====== INPUT FOR THIS TASK

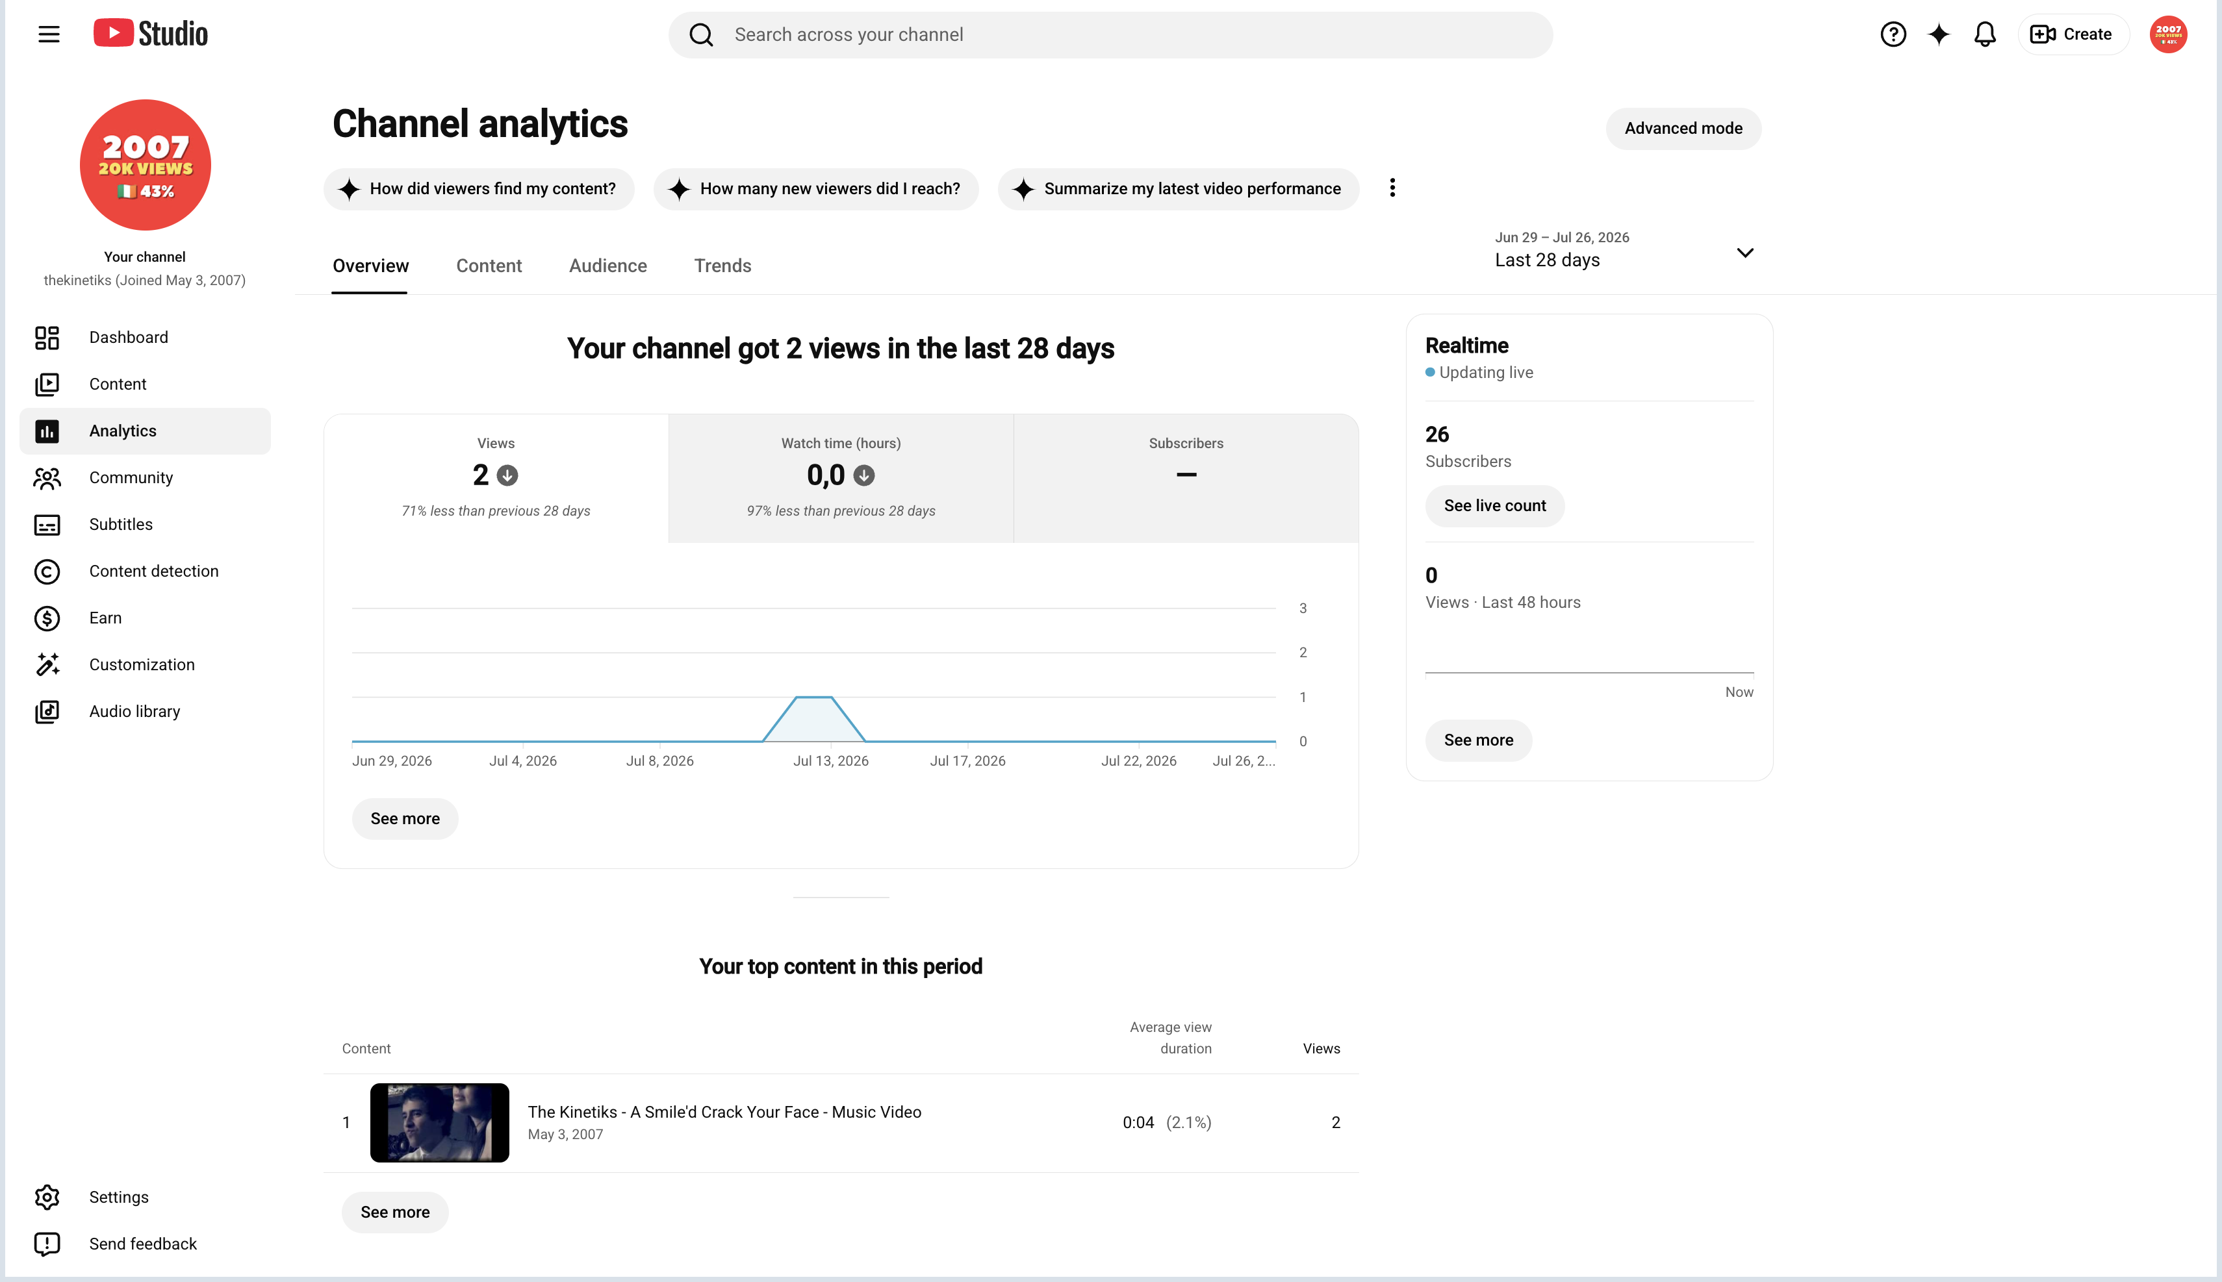This screenshot has height=1282, width=2222.
Task: Open the Earn dollar icon
Action: [47, 618]
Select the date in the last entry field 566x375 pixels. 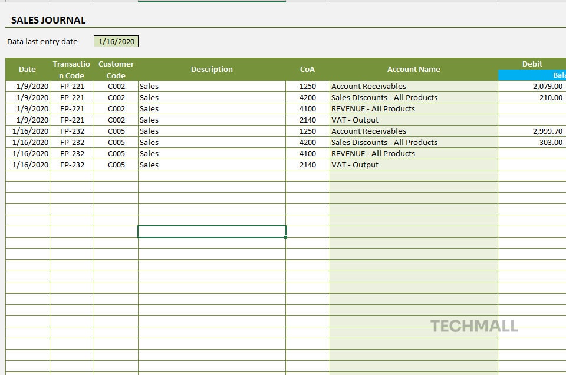click(116, 41)
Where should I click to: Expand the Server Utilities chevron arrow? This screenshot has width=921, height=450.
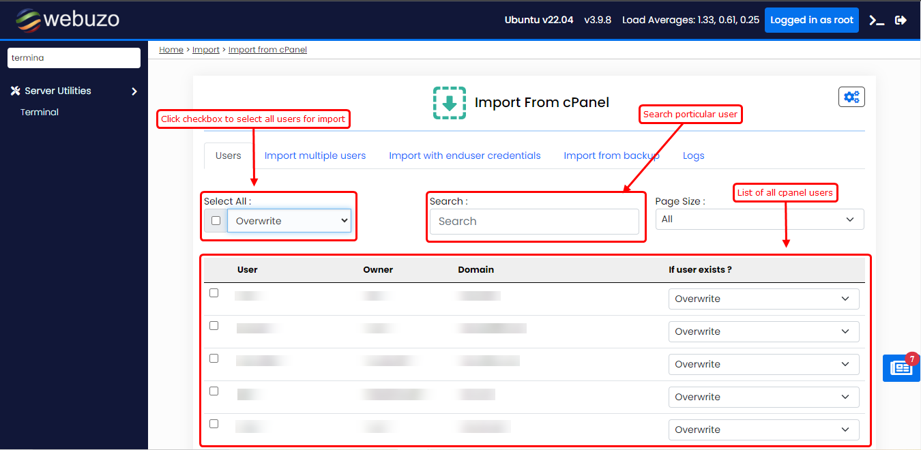(134, 91)
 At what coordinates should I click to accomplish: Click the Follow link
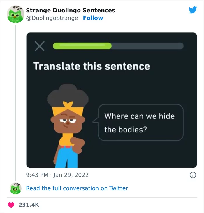point(93,18)
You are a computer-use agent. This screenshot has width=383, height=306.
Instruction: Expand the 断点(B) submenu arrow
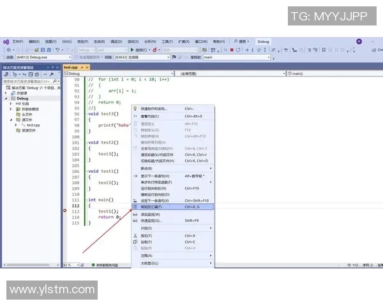tap(212, 168)
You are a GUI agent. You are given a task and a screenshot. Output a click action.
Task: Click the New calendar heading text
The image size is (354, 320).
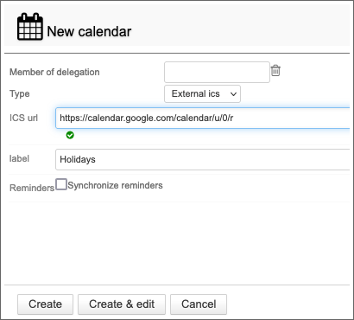click(89, 31)
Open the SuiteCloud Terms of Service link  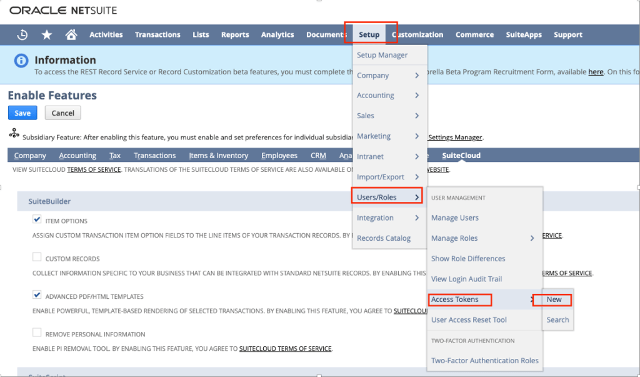[x=94, y=169]
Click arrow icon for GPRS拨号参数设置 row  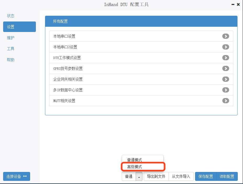tap(225, 68)
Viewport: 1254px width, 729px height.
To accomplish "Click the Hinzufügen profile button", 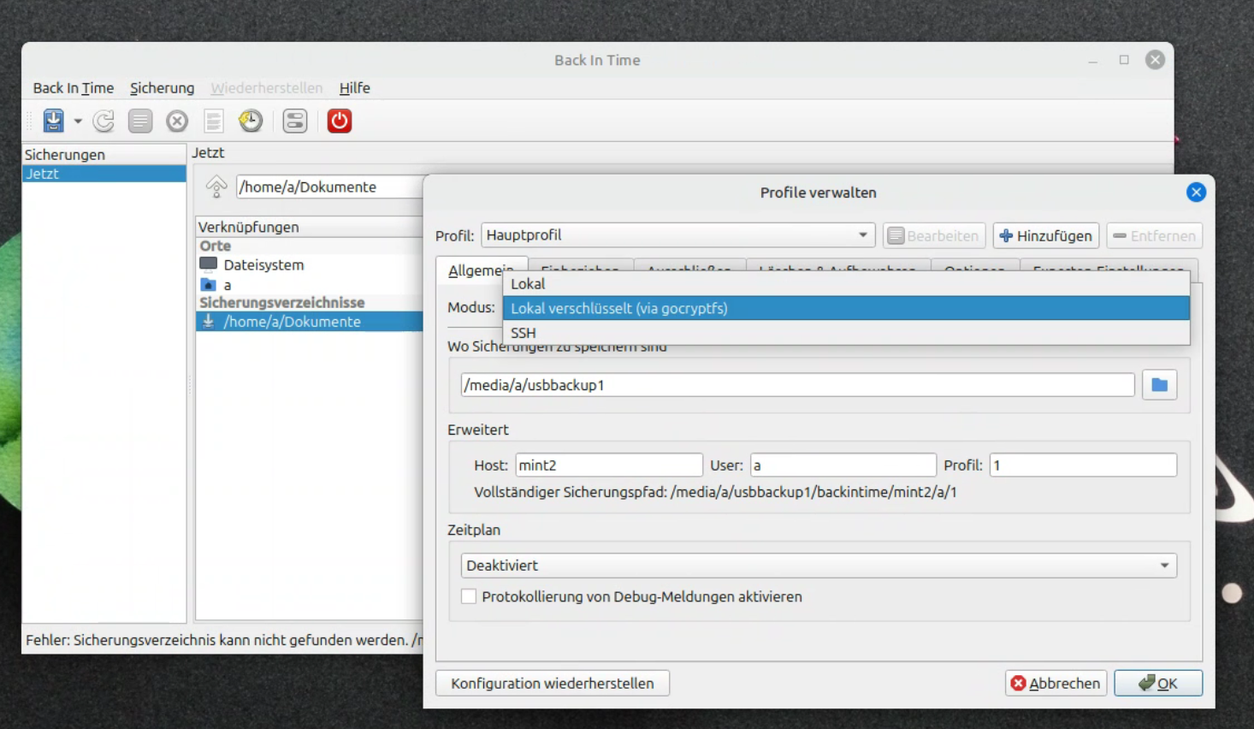I will point(1045,235).
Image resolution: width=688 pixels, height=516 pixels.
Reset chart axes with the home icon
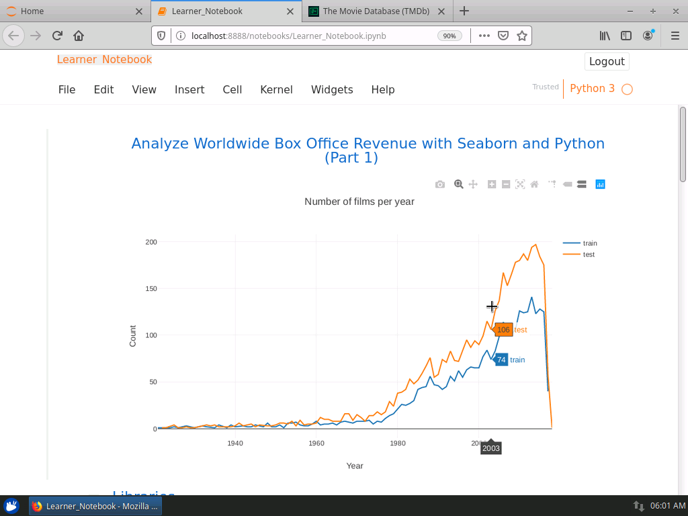[x=534, y=184]
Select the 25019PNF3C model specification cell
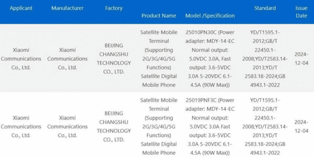This screenshot has width=314, height=158. (x=210, y=126)

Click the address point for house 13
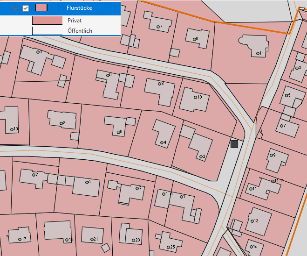252,221
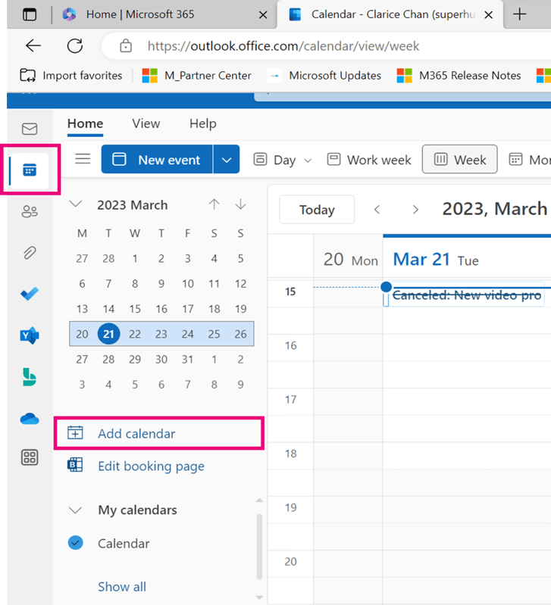Open the New event dropdown arrow
This screenshot has width=551, height=605.
[x=226, y=160]
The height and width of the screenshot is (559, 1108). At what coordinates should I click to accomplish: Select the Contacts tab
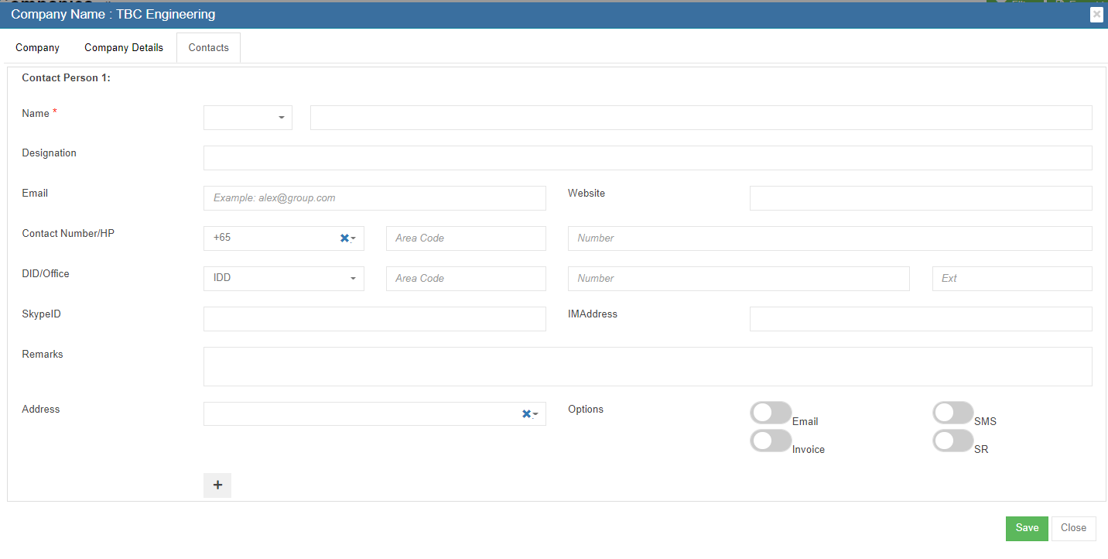pos(208,47)
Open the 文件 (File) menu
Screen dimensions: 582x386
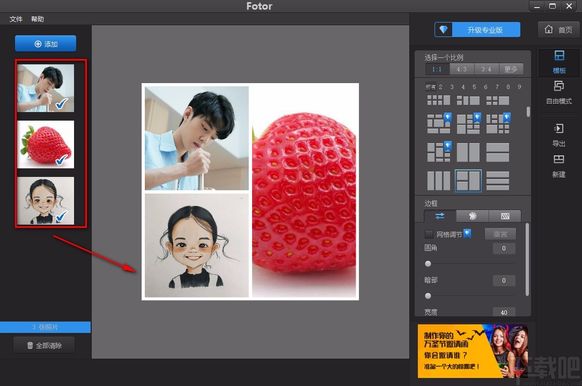coord(16,19)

============

> _TASK STATEMENT_
Each line above that contains the string "agent" counts once; give the number of such lines and nothing more.

> _RESPONSE TO THE EXERCISE_
2